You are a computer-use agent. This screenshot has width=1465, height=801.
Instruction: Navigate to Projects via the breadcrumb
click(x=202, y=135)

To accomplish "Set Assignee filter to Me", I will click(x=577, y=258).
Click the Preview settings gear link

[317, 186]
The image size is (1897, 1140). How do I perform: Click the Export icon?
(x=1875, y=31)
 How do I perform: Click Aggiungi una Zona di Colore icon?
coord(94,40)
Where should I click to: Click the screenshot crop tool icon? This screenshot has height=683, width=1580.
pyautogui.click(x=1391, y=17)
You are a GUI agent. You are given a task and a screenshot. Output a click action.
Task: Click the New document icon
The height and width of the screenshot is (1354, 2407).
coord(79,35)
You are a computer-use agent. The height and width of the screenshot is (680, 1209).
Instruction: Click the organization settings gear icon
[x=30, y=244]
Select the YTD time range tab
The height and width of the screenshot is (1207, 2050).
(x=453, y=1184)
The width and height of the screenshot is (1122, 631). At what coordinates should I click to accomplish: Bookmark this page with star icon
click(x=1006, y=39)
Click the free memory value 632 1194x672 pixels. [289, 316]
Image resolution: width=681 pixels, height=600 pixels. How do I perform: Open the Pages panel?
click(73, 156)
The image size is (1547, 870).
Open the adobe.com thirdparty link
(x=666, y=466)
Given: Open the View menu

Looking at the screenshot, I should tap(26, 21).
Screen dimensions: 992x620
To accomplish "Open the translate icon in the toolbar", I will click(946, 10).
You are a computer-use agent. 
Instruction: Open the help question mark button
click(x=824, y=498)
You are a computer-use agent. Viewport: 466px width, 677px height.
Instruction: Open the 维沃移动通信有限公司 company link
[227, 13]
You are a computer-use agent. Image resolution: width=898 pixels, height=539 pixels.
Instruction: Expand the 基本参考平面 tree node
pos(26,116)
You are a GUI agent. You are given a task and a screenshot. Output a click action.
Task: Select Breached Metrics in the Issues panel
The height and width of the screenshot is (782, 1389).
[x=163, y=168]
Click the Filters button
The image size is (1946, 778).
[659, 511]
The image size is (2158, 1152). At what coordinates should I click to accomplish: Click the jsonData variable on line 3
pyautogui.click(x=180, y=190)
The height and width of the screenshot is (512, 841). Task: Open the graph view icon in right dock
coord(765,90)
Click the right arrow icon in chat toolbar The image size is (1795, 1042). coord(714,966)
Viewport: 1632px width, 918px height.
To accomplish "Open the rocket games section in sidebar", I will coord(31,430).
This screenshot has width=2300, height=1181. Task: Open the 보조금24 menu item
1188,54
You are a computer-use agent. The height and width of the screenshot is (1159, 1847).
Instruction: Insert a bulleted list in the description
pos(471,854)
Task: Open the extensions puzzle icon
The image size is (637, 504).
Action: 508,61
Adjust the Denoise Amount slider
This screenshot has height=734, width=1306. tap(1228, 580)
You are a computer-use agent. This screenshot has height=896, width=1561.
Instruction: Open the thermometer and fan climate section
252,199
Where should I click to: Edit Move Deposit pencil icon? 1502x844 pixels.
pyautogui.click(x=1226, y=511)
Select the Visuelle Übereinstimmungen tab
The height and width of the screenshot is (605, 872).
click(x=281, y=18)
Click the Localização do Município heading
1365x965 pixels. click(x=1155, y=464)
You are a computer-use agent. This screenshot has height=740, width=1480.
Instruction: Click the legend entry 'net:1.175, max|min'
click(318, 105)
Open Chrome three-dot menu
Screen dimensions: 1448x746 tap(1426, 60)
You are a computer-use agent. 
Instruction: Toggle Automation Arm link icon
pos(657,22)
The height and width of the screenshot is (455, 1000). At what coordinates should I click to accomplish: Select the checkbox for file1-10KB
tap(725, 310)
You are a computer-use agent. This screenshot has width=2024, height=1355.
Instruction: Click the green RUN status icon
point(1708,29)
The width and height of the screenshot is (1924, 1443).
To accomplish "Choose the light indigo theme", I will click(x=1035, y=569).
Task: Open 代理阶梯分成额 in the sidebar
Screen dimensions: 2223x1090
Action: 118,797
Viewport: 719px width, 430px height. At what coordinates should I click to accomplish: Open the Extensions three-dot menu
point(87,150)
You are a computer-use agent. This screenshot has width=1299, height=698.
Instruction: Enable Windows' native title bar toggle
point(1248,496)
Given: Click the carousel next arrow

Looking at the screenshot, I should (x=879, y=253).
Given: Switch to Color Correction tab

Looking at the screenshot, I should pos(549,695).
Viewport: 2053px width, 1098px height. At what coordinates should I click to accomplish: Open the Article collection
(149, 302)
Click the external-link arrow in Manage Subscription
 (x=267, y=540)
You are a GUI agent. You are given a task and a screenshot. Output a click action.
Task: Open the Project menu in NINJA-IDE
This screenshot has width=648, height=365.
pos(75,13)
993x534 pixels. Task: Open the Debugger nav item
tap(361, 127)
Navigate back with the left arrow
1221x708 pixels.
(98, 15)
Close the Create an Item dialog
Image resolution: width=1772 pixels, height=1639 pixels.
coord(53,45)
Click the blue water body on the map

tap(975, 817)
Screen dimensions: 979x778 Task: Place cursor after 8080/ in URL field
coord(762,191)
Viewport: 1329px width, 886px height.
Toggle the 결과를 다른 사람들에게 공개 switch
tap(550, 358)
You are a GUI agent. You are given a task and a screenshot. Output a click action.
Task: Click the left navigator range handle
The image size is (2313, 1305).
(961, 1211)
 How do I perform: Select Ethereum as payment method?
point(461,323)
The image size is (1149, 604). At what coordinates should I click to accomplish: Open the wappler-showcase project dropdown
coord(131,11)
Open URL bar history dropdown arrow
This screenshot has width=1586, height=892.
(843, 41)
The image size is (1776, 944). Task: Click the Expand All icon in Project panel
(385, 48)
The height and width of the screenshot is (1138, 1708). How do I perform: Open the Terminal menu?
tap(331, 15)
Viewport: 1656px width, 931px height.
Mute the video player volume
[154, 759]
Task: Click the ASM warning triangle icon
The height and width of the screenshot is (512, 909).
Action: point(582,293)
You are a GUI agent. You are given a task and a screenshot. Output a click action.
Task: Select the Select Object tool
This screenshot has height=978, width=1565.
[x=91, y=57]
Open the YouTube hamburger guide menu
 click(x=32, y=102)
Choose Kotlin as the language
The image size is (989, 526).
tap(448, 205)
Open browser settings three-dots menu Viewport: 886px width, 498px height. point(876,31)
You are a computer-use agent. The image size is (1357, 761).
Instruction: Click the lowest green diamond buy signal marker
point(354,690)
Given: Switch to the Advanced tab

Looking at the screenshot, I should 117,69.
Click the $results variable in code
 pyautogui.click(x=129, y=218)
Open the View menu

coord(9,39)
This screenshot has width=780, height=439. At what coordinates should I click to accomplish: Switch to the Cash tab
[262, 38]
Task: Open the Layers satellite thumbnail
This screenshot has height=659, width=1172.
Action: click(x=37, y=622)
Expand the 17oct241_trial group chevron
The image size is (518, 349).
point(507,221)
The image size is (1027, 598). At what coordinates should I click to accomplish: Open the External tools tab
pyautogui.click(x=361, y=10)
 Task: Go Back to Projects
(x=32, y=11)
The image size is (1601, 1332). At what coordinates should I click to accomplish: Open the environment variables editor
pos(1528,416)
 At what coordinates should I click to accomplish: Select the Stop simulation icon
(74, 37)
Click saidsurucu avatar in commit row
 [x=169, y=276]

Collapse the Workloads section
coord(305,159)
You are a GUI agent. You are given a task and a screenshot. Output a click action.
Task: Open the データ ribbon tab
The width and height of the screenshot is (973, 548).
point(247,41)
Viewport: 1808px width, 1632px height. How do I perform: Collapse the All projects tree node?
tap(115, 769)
====
Your task is to repeat the data exactly; please include every line.

You are a computer-use agent. This screenshot has width=1465, height=801.
Instruction: Navigate to Projects via the breadcrumb
click(x=202, y=135)

To accomplish "Set Assignee filter to Me", I will click(x=577, y=258).
Click the Preview settings gear link

[317, 186]
The image size is (1897, 1140). How do I perform: Click the Export icon?
(x=1875, y=31)
 How do I perform: Click Aggiungi una Zona di Colore icon?
coord(94,40)
Where should I click to: Click the screenshot crop tool icon? This screenshot has height=683, width=1580.
pyautogui.click(x=1391, y=17)
You are a GUI agent. You are given a task and a screenshot. Output a click action.
Task: Click the New document icon
The height and width of the screenshot is (1354, 2407).
coord(79,35)
You are a computer-use agent. The height and width of the screenshot is (680, 1209).
Instruction: Click the organization settings gear icon
[x=30, y=244]
Select the YTD time range tab
The height and width of the screenshot is (1207, 2050).
(x=453, y=1184)
The width and height of the screenshot is (1122, 631). At what coordinates should I click to accomplish: Bookmark this page with star icon
click(x=1006, y=39)
Click the free memory value 632 1194x672 pixels. [289, 316]
Image resolution: width=681 pixels, height=600 pixels. How do I perform: Open the Pages panel?
click(73, 156)
The image size is (1547, 870).
Open the adobe.com thirdparty link
(x=666, y=466)
Given: Open the View menu

Looking at the screenshot, I should tap(26, 21).
Screen dimensions: 992x620
To accomplish "Open the translate icon in the toolbar", I will click(946, 10).
You are a computer-use agent. 
Instruction: Open the help question mark button
click(x=824, y=498)
You are a computer-use agent. Viewport: 466px width, 677px height.
Instruction: Open the 维沃移动通信有限公司 company link
[227, 13]
You are a computer-use agent. Image resolution: width=898 pixels, height=539 pixels.
Instruction: Expand the 基本参考平面 tree node
pos(26,116)
You are a GUI agent. You are given a task and a screenshot. Output a click action.
Task: Select Breached Metrics in the Issues panel
The height and width of the screenshot is (782, 1389).
[x=163, y=168]
Click the Filters button
The image size is (1946, 778).
[659, 511]
The image size is (2158, 1152). At what coordinates should I click to accomplish: Click the jsonData variable on line 3
pyautogui.click(x=180, y=190)
The height and width of the screenshot is (512, 841). Task: Open the graph view icon in right dock
coord(765,90)
Click the right arrow icon in chat toolbar The image size is (1795, 1042). coord(714,966)
Viewport: 1632px width, 918px height.
To accomplish "Open the rocket games section in sidebar", I will coord(31,430).
This screenshot has width=2300, height=1181. Task: Open the 보조금24 menu item
1188,54
You are a computer-use agent. The height and width of the screenshot is (1159, 1847).
Instruction: Insert a bulleted list in the description
pos(471,854)
Task: Open the extensions puzzle icon
The image size is (637, 504).
Action: 508,61
Adjust the Denoise Amount slider
This screenshot has height=734, width=1306. tap(1228, 580)
You are a computer-use agent. This screenshot has height=896, width=1561.
Instruction: Open the thermometer and fan climate section
252,199
Where should I click to: Edit Move Deposit pencil icon? 1502x844 pixels.
pyautogui.click(x=1226, y=511)
Select the Visuelle Übereinstimmungen tab
The height and width of the screenshot is (605, 872).
click(x=281, y=18)
Click the Localização do Município heading
1365x965 pixels. click(x=1155, y=464)
You are a computer-use agent. This screenshot has height=740, width=1480.
Instruction: Click the legend entry 'net:1.175, max|min'
click(318, 105)
Open Chrome three-dot menu
Screen dimensions: 1448x746 tap(1426, 60)
You are a computer-use agent. 
Instruction: Toggle Automation Arm link icon
pos(657,22)
The height and width of the screenshot is (455, 1000). At what coordinates should I click to accomplish: Select the checkbox for file1-10KB
tap(725, 310)
You are a computer-use agent. This screenshot has width=2024, height=1355.
Instruction: Click the green RUN status icon
point(1708,29)
The width and height of the screenshot is (1924, 1443).
To accomplish "Choose the light indigo theme", I will click(x=1035, y=569).
Task: Open 代理阶梯分成额 in the sidebar
Screen dimensions: 2223x1090
Action: 118,797
Viewport: 719px width, 430px height. At what coordinates should I click to accomplish: Open the Extensions three-dot menu
point(87,150)
You are a computer-use agent. This screenshot has width=1299, height=698.
Instruction: Enable Windows' native title bar toggle
point(1248,496)
Given: Click the carousel next arrow

Looking at the screenshot, I should (x=879, y=253).
Given: Switch to Color Correction tab

Looking at the screenshot, I should pos(549,695).
Viewport: 2053px width, 1098px height. At what coordinates should I click to accomplish: Open the Article collection
(149, 302)
Click the external-link arrow in Manage Subscription
 (x=267, y=540)
You are a GUI agent. You are given a task and a screenshot. Output a click action.
Task: Open the Project menu in NINJA-IDE
This screenshot has width=648, height=365.
pos(75,13)
993x534 pixels. Task: Open the Debugger nav item
tap(361, 127)
Navigate back with the left arrow
1221x708 pixels.
(98, 15)
Close the Create an Item dialog
Image resolution: width=1772 pixels, height=1639 pixels.
coord(53,45)
Click the blue water body on the map

tap(975, 817)
Screen dimensions: 979x778 Task: Place cursor after 8080/ in URL field
coord(762,191)
Viewport: 1329px width, 886px height.
Toggle the 결과를 다른 사람들에게 공개 switch
tap(550, 358)
You are a GUI agent. You are given a task and a screenshot. Output a click action.
Task: Click the left navigator range handle
The image size is (2313, 1305).
(961, 1211)
 How do I perform: Select Ethereum as payment method?
point(461,323)
The image size is (1149, 604). At what coordinates should I click to accomplish: Open the wappler-showcase project dropdown
coord(131,11)
Open URL bar history dropdown arrow
This screenshot has width=1586, height=892.
(843, 41)
The image size is (1776, 944). Task: Click the Expand All icon in Project panel
(385, 48)
The height and width of the screenshot is (1138, 1708). How do I perform: Open the Terminal menu?
tap(331, 15)
Viewport: 1656px width, 931px height.
Mute the video player volume
[154, 759]
Task: Click the ASM warning triangle icon
The height and width of the screenshot is (512, 909).
Action: point(582,293)
You are a GUI agent. You are given a task and a screenshot. Output a click action.
Task: Select the Select Object tool
This screenshot has height=978, width=1565.
[x=91, y=57]
Open the YouTube hamburger guide menu
 click(x=32, y=102)
Choose Kotlin as the language
The image size is (989, 526).
tap(448, 205)
Open browser settings three-dots menu Viewport: 886px width, 498px height. point(876,31)
You are a computer-use agent. The image size is (1357, 761).
Instruction: Click the lowest green diamond buy signal marker
point(354,690)
Given: Switch to the Advanced tab

Looking at the screenshot, I should 117,69.
Click the $results variable in code
 pyautogui.click(x=129, y=218)
Open the View menu

coord(9,39)
This screenshot has width=780, height=439. At what coordinates should I click to accomplish: Switch to the Cash tab
[262, 38]
Task: Open the Layers satellite thumbnail
This screenshot has height=659, width=1172.
Action: click(x=37, y=622)
Expand the 17oct241_trial group chevron
The image size is (518, 349).
point(507,221)
The image size is (1027, 598). At what coordinates should I click to accomplish: Open the External tools tab
pyautogui.click(x=361, y=10)
 Task: Go Back to Projects
(x=32, y=11)
The image size is (1601, 1332). At what coordinates should I click to accomplish: Open the environment variables editor
pos(1528,416)
 At what coordinates should I click to accomplish: Select the Stop simulation icon
(74, 37)
Click saidsurucu avatar in commit row
 [x=169, y=276]

Collapse the Workloads section
coord(305,159)
You are a GUI agent. You are given a task and a screenshot. Output a click action.
Task: Open the データ ribbon tab
The width and height of the screenshot is (973, 548).
point(247,41)
Viewport: 1808px width, 1632px height. How do I perform: Collapse the All projects tree node?
tap(115, 769)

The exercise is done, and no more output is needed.